As I think about that question today, I'm thinking about the pedagogy I use and when that pedagogy matches the research and when it doesn't. A couple weeks ago when I engaged the students in a "sit and git" teaching lesson in order to complete an expectation quickly, I knew immediately that the lesson didn't match research. I was the one carrying the "cognitive load" while students sat passively and assistants and specialists scurried and sat around the room to help them write down notes. That was performance teaching and the performance wasn't very good. That teaching did not match the research.
That night I went home and thought a lot about the expectation and the lesson. I designed a new approach that put the cognitive load on the students in a differentiated way.

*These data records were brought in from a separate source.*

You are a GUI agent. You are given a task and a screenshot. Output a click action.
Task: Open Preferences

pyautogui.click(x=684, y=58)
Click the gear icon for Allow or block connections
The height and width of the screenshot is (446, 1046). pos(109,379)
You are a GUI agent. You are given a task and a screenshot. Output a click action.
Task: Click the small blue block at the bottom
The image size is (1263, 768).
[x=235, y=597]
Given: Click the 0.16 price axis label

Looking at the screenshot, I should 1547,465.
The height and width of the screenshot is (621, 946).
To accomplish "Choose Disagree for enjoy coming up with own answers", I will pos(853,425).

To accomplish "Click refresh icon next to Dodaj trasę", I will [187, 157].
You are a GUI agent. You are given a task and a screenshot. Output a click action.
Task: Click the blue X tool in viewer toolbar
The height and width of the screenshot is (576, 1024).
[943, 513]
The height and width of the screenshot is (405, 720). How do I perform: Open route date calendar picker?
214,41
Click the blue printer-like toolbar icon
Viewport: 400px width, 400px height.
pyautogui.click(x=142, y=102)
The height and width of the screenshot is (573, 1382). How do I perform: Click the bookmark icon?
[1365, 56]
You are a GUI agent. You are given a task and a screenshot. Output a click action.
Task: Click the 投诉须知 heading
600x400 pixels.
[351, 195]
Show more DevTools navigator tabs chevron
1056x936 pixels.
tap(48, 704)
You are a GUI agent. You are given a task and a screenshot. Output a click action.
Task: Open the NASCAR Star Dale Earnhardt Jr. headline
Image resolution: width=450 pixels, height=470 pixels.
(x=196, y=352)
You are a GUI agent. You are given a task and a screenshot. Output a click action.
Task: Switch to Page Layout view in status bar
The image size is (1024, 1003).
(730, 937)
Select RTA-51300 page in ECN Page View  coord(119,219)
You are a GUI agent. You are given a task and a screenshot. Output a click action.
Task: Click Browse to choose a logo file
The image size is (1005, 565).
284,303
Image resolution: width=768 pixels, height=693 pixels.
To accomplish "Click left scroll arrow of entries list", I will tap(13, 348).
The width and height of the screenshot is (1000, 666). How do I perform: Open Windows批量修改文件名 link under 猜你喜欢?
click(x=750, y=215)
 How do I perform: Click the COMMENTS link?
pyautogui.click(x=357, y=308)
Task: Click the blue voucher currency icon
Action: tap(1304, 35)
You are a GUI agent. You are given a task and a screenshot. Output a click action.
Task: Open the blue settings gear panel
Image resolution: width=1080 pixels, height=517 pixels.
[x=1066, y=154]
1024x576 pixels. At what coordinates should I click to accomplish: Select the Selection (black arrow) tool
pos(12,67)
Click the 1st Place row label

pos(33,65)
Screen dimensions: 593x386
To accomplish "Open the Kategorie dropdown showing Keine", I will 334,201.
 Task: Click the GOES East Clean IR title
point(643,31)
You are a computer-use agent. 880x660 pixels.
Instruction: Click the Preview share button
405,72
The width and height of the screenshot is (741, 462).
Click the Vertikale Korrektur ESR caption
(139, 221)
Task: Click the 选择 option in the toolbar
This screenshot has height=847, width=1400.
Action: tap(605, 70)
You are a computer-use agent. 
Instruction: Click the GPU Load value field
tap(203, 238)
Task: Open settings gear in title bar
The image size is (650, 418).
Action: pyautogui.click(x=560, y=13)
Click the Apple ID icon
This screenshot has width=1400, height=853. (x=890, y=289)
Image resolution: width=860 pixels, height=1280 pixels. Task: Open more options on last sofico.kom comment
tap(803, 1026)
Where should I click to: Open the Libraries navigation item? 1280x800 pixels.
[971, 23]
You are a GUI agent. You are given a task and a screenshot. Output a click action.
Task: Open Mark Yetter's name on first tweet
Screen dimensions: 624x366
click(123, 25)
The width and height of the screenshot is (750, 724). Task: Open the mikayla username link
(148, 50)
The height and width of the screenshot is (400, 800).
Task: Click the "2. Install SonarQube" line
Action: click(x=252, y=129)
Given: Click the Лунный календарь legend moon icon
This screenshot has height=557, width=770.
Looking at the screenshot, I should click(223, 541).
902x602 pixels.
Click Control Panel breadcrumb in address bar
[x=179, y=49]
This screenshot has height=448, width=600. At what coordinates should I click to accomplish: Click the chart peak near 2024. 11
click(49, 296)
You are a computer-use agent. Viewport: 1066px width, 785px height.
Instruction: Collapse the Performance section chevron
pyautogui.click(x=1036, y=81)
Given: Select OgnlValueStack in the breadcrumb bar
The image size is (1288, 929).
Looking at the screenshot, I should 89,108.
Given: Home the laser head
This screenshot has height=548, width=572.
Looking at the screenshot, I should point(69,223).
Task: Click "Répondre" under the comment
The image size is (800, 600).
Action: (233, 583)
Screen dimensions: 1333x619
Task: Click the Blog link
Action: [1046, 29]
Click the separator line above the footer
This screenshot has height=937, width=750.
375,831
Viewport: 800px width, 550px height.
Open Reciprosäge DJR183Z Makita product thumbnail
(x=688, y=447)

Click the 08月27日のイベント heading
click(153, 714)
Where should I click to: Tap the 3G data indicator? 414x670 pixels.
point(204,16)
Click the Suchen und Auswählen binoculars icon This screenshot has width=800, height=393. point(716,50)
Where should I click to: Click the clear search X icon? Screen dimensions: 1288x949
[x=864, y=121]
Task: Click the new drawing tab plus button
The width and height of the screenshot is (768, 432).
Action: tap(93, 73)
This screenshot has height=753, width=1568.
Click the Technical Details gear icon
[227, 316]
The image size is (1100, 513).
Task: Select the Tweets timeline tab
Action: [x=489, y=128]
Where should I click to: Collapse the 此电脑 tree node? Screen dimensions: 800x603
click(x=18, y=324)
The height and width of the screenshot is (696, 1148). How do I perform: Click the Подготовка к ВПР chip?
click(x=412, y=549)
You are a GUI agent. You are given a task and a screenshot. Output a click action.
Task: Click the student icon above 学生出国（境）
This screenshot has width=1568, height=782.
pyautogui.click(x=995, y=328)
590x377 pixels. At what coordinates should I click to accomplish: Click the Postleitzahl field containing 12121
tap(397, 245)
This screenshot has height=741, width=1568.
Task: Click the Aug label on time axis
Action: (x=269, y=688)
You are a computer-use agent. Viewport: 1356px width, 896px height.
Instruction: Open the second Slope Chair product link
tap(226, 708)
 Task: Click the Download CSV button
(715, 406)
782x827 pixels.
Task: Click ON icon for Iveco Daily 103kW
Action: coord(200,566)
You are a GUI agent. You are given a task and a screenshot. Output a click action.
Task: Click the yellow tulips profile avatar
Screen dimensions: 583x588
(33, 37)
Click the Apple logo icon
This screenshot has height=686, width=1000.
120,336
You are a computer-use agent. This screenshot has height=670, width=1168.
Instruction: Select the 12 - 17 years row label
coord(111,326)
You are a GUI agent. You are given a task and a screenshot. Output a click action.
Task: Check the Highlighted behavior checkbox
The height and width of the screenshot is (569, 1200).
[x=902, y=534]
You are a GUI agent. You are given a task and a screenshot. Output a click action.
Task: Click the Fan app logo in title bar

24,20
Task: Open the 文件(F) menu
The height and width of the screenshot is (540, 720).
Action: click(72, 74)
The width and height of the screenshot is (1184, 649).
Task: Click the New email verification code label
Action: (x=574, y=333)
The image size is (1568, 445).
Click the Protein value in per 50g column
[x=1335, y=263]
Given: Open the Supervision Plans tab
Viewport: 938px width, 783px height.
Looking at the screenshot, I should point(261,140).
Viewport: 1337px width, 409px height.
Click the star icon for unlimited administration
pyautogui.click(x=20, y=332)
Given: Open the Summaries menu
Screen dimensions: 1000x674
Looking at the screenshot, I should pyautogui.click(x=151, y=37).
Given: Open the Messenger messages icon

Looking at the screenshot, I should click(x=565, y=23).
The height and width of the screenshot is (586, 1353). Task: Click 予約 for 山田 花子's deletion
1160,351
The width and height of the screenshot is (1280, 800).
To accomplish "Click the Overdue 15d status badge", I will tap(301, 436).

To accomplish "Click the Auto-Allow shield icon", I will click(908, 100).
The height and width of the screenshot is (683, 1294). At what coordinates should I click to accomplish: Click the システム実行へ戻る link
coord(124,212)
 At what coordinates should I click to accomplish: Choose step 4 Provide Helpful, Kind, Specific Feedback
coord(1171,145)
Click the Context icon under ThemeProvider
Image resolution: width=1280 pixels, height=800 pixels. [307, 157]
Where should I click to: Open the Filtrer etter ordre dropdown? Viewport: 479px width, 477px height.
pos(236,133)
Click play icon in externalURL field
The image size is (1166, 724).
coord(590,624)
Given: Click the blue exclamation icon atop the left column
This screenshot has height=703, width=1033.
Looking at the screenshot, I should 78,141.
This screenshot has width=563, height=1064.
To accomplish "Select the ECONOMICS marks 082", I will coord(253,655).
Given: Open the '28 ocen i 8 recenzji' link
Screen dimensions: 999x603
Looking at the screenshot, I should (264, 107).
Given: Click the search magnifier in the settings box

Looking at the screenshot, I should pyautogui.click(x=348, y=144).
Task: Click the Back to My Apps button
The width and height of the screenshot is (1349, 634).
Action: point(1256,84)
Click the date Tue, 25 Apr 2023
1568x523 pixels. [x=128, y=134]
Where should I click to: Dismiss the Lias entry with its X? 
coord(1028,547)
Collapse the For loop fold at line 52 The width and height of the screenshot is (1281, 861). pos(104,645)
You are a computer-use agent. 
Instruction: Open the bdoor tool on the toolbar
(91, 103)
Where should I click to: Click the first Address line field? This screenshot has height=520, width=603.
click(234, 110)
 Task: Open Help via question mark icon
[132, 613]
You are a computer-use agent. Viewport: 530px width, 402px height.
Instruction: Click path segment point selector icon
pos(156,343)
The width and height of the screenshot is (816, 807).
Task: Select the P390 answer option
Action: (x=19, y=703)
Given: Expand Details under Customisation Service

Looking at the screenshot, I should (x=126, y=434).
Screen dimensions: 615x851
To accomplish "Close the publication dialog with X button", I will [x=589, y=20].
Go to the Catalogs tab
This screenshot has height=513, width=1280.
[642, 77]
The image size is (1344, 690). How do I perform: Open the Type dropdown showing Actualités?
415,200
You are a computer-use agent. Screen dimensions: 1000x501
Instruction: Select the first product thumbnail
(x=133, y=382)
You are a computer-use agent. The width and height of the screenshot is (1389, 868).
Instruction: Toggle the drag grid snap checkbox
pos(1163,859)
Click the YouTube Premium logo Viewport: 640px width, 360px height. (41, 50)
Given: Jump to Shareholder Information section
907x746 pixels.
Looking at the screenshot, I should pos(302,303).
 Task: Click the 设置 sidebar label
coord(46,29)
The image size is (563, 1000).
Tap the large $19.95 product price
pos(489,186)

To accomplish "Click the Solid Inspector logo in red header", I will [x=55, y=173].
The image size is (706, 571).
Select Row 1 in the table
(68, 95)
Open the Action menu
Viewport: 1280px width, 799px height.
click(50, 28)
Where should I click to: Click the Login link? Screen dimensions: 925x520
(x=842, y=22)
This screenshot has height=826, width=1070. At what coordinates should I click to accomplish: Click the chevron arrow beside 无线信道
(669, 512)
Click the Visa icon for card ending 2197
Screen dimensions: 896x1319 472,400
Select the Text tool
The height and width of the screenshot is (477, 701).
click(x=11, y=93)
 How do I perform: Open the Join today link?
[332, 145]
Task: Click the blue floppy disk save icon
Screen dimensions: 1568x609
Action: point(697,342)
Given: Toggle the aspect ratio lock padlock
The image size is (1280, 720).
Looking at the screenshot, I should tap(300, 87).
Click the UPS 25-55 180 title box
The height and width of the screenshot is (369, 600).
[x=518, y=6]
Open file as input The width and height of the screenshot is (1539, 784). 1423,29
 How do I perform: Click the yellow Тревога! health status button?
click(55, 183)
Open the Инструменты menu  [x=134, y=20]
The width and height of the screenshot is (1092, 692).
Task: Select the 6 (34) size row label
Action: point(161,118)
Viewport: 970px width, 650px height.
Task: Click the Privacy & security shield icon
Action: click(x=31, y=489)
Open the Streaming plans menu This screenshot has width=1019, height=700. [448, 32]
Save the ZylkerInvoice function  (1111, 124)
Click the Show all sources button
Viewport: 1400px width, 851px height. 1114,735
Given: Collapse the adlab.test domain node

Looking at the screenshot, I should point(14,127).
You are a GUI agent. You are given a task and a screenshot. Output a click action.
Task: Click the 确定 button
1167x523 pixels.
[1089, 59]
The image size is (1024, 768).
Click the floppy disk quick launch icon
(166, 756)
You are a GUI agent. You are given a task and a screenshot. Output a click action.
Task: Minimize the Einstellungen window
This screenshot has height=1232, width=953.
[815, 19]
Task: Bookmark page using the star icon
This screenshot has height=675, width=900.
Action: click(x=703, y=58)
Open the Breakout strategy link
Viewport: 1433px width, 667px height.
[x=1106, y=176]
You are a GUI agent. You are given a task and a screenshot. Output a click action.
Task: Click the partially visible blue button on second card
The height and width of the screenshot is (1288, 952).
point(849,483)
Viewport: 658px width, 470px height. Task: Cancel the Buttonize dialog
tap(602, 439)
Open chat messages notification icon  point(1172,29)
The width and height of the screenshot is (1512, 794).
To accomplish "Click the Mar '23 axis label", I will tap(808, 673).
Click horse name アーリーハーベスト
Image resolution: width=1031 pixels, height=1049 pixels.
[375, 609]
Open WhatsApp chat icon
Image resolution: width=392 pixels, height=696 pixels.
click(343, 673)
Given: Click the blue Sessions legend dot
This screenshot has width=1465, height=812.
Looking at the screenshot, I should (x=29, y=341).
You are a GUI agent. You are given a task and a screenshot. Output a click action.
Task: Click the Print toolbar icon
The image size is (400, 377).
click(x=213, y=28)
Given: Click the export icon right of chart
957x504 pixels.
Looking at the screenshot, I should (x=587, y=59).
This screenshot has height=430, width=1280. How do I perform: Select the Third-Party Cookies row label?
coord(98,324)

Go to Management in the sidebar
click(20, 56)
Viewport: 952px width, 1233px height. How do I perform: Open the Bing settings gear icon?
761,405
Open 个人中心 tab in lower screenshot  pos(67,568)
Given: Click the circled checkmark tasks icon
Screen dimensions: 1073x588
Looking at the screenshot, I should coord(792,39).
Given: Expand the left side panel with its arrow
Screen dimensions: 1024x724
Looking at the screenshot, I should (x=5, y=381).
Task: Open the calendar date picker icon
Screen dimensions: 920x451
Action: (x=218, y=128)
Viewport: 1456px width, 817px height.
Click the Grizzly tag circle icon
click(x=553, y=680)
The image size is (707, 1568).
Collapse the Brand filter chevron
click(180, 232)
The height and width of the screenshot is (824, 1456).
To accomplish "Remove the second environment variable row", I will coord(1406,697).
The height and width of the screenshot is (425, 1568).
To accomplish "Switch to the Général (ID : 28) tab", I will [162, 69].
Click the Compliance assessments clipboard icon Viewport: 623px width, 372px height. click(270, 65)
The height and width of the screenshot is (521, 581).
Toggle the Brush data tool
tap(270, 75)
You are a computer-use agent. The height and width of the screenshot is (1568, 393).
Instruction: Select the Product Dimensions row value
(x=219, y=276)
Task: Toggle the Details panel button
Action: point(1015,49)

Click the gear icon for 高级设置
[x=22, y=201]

The tech that sat at the center of that lesson gave everyone a guide and our class website and math book provided resources to inform the task. Students were engaged, active, asking questions, and working alone and together with zest. That's a lesson that matches the research.
More and more I'm trying to uplift learning experiences so that I meet our standards-based expectations as well as the research about what makes good teaching and learning. I'm trying to steer clear as much as possible from efforts that are not supported by the data, research, or observations about good teaching and learning. I will work with my colleagues in this effort.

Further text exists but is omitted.